SUPPLIED INFORMATION:
+-------+
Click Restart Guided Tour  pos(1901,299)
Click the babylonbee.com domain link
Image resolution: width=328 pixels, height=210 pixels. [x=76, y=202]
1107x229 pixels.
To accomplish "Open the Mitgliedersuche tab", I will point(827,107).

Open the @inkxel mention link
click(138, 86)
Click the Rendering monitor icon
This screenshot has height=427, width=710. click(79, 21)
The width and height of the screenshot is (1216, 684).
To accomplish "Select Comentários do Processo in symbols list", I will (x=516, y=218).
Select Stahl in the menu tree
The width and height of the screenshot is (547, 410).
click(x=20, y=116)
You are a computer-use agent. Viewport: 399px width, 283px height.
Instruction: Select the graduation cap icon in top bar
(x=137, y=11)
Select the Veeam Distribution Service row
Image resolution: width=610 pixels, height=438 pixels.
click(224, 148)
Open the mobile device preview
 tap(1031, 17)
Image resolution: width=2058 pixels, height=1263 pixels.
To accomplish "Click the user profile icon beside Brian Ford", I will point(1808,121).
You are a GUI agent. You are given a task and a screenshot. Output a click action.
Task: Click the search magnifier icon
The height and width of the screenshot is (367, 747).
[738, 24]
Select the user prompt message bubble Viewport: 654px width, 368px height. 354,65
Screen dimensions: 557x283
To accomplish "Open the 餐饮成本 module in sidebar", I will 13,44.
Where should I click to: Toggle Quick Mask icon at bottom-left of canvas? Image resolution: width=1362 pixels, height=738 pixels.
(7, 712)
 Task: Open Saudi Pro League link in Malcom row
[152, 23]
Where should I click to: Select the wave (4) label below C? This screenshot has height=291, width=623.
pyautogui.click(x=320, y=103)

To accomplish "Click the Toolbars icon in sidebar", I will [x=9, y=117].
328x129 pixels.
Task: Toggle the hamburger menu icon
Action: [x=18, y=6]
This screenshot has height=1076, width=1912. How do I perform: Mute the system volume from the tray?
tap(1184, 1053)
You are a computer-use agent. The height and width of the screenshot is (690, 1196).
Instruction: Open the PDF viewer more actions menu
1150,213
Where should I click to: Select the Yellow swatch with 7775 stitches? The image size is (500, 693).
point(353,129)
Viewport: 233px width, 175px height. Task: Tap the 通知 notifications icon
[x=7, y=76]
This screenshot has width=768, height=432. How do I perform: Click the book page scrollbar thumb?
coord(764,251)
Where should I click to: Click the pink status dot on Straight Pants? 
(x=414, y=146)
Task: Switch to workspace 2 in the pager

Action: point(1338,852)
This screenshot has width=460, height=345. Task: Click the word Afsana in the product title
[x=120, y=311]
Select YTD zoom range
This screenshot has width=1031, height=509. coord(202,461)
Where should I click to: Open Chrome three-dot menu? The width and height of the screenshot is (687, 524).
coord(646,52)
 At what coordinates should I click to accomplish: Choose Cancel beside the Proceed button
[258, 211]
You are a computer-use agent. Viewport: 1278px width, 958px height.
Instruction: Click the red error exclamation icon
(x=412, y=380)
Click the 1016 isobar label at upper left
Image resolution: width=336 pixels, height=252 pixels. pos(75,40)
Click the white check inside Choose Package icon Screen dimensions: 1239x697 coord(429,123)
+-------+
Render the records as a two-column CSV, beginning at the line that has "Viewport: 233px width, 175px" and stopping after the line that has "This screenshot has width=1031, height=509.". Use one row per record with columns task and answer, and put each field in double quotes with its line breaks replaced by spaces.

task,answer
"Viewport: 233px width, 175px height. Task: Tap the 通知 notifications icon","[x=7, y=76]"
"This screenshot has width=768, height=432. How do I perform: Click the book page scrollbar thumb?","coord(764,251)"
"Where should I click to: Click the pink status dot on Straight Pants?","(x=414, y=146)"
"Task: Switch to workspace 2 in the pager","Action: point(1338,852)"
"This screenshot has width=460, height=345. Task: Click the word Afsana in the product title","[x=120, y=311]"
"Select YTD zoom range","This screenshot has width=1031, height=509. coord(202,461)"